• **Passage**
However, #YesAllWomen also transformed a highly disturbed, socially isolated college student into a figure somehow worthy of legitimate discourse about the serious issues of misogyny. While it is inspiring to see positive conscious-raising tweets about the female experience come out of a national tragedy, there is also something dangerous about taking a deranged 22-year-old at his words. We don’t know what exactly drove Rodger to violence, and we can’t conclude that misogyny over mental illness or social rejection was the root cause. This is by no means a defense of Rodger, but a reminder of the deeply grave, disturbing, and complex circumstances that gave rise to #YesAllWomen.
These problems are only exacerbated as the #YesAllWomen movement grows. More members of the Twitterverse are coopting the hashtag and attaching it to concerns that seem relatively trivial. The perilousness of ubiquity with a hashtag—or any buzzword, for that matter—is that people can too easily forget its origin. #YesAllWomen began as a way to somehow find empowerment and positivity after a brutal murder in which a gunman killed six people and then himself. You wouldn’t think people needed to be reminded of those horrific details, but some of the tweets suggest otherwise.
For example, there are multiple tweets that are variations of “#YesAllWomen because I’ve never seen a hot husband with a fat wife on a sitcom.” The gender norms and unfair female body standards perpetuated on television are important to recognize and challenge. However, do they really belong in a discussion inspired by a mass murder? Or let’s temporarily forget about something as extreme as the massacre that spawned #YesAllWomen. Lena Dunham used #YesAllWomen to share her experience of being physically threatened in high school by a boy she romantically rejected. Do sitcoms featuring attractive wives with shlubby guys warrant the same level of concern as a story of physical intimidation for being a woman? Grouping them both under #YesAllWomen indicates they do.
Another issue that has been tweeted out multiple times under #YesAllWomen are complaints about women being told to smile. Again, this is an annoyance and a reflection of a double standard against women. It is serious in its own way, but it is a rather large stretch to call it an example of misogyny.

• **Tasks to carry out**
[1] According to the #YesAllWomen passage, how many people did the gunman kill before killing himself?
[2] Extend the #YesAllWomen passage from the point where it ends.

• **Given data**
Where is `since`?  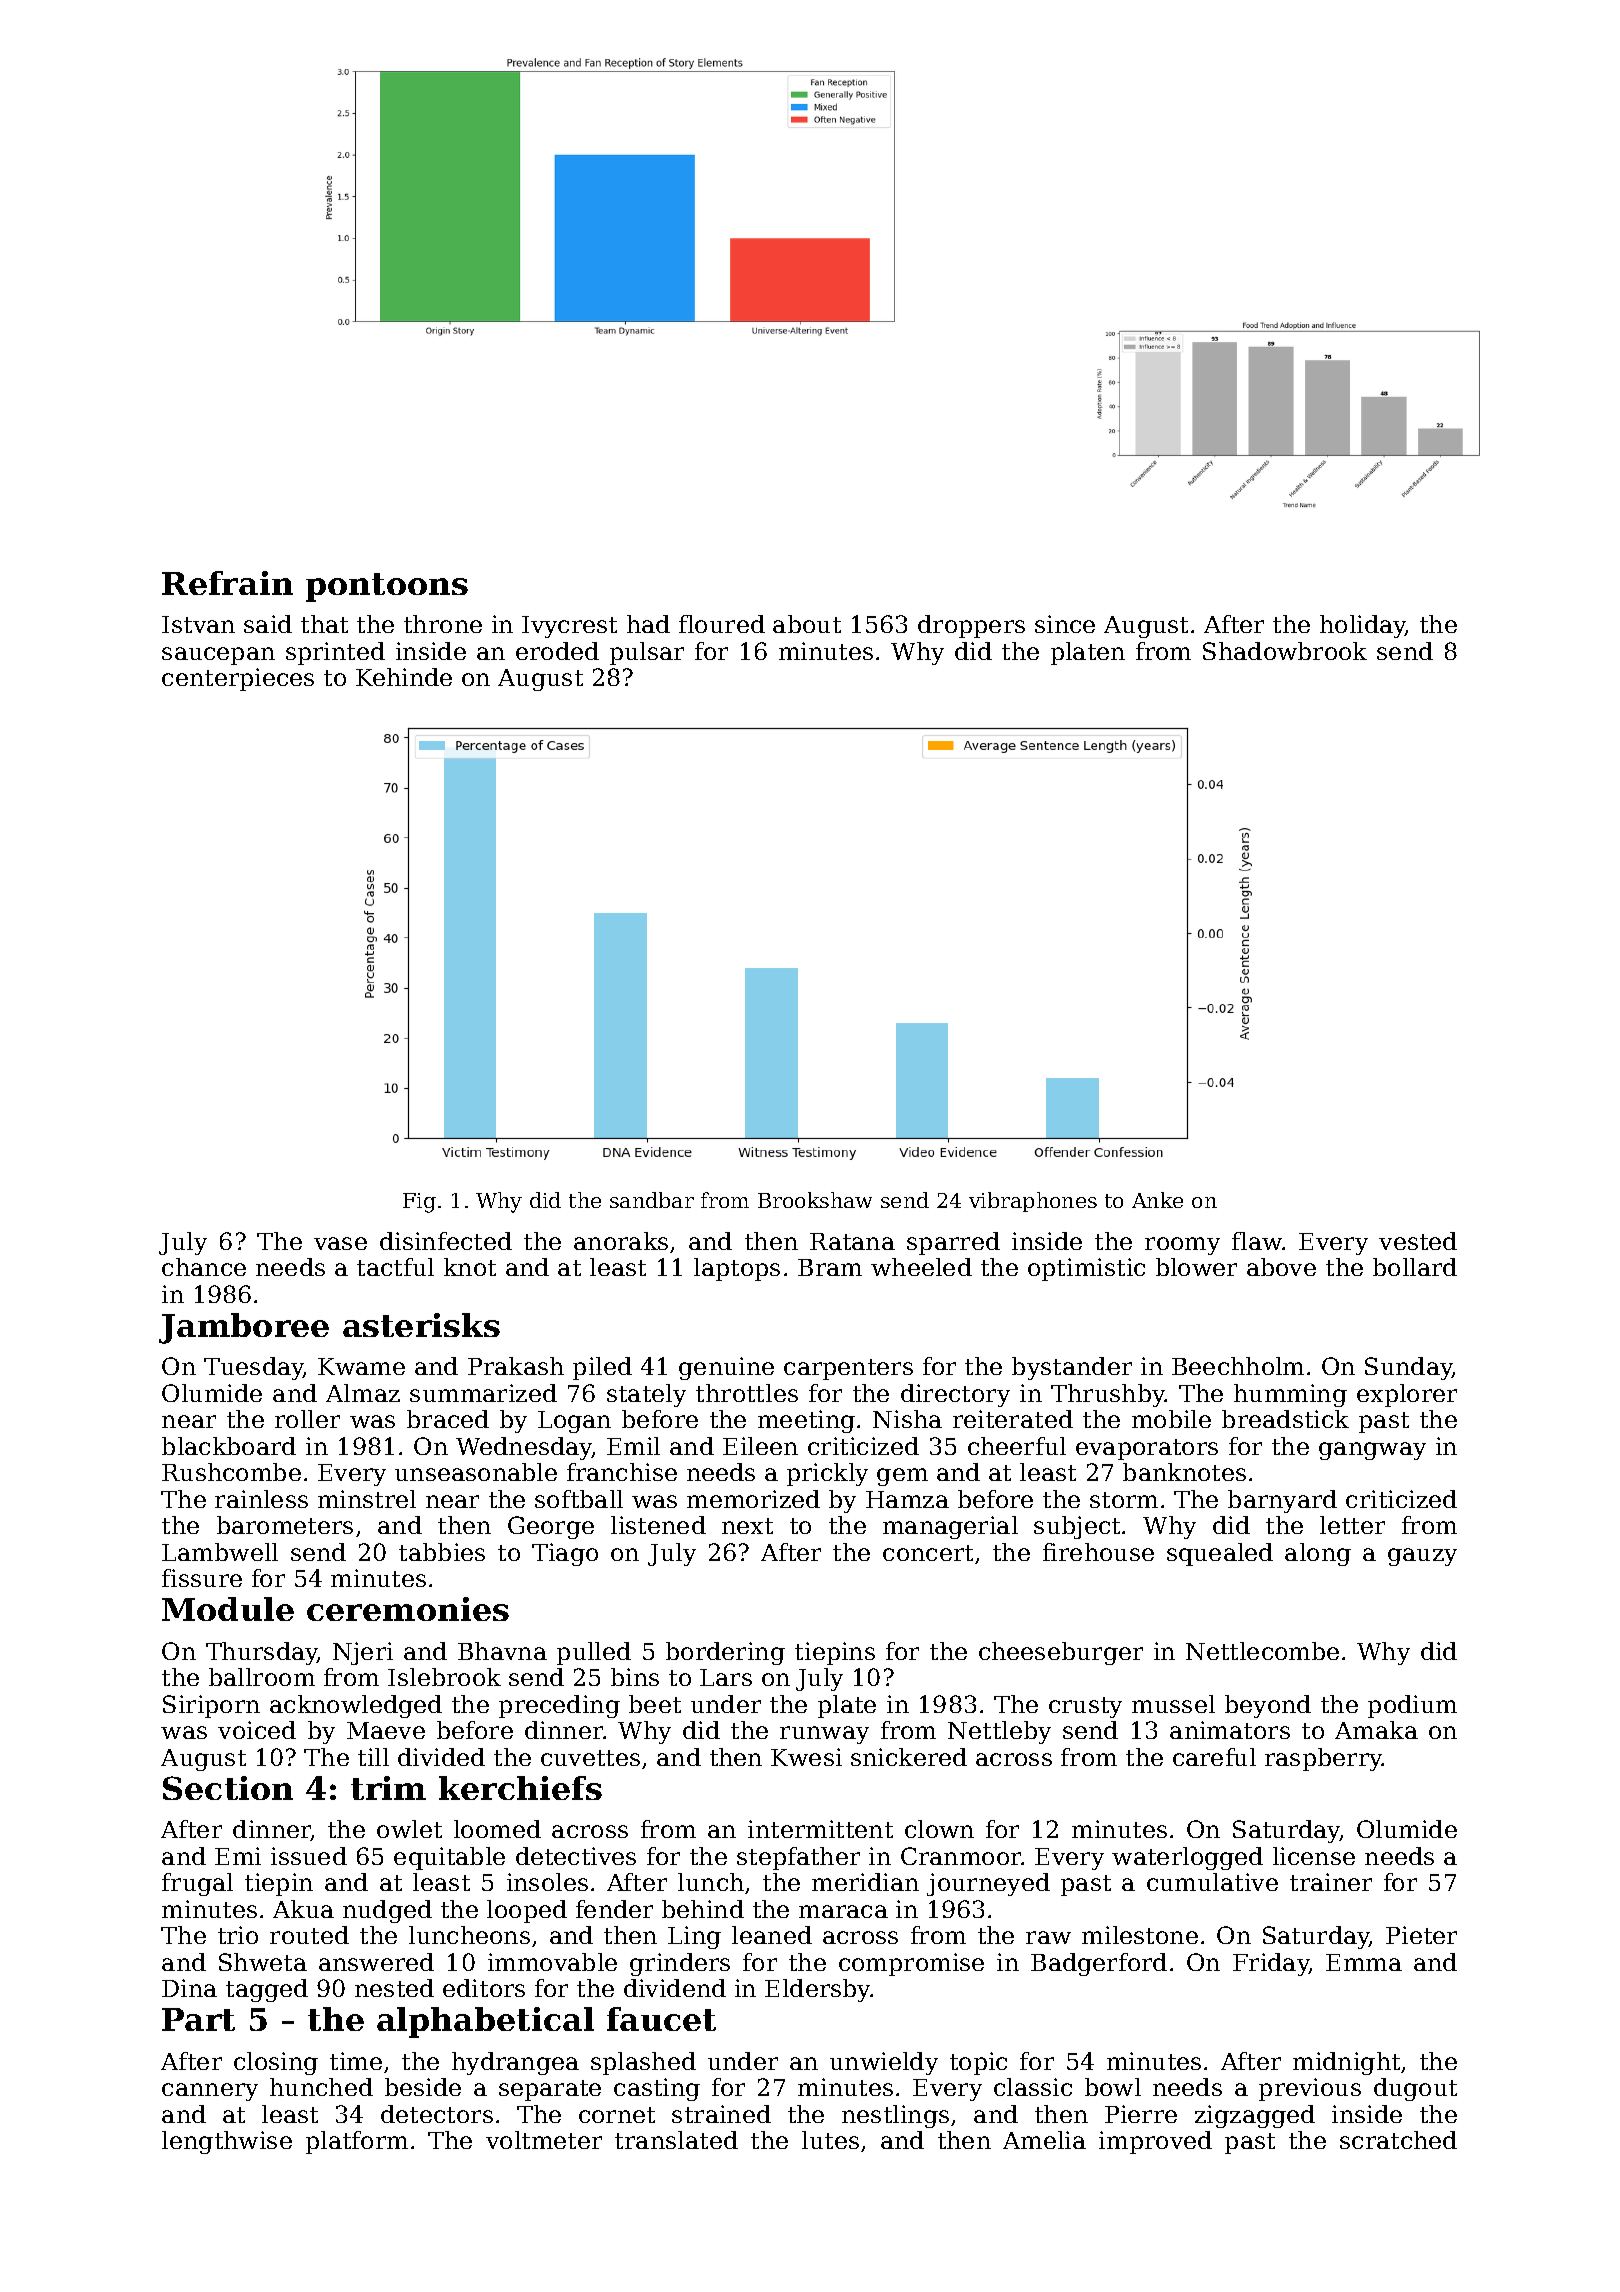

• **Task-by-task outputs**
[1] Six people.

[2]
The farther #YesAllWomen moves from the UCSB shootings, the greater the risk there is for people to appropriate it and make it about themselves rather than the original goals of making people aware of the serious threats one faces just for being a woman in 2014 America. A tweet like “#YesAllWomen Because even when your profile says you’re a lesbian you still get hit on by men on online dating sites! What even means no?!” seems like a relatively petty self-serving rant compared to some of the far more serious tweets about assault, violence, or even the basic fear of being a woman walking alone at night.
It is troublesome to assume Rodger’s murders were guided by misogyny, and it becomes even more troublesome when we try to cram so many things under the umbrella of what counts as misogyny. There are many legitimate issues related to feminism and the female experience in need of greater attention, but buying that attention by tying them to a tragic national murder is somewhat crass and deceitful.
The examples mentioned above aren’t the majority of the tweets, but they also aren’t even the most egregious misappropriations. In my searches so far that honor would go to:
When we’re captioning Instagram photos of our nails with #YesAllWomen, the movement has jumped the shark.
I pick on these “bad” examples because although #YesAllWomen is an imperfect social media movement, it has the potential to translate the inspirational stories people have been brave enough to share into positive changes in the treatment of women.
But if #YesAllWomen wants to have a life outside of Twitter and actually inspire people to act, rather than merely tweet, then it shouldn’t be slapped onto so many things. Otherwise, it runs the risk of losing its meaning.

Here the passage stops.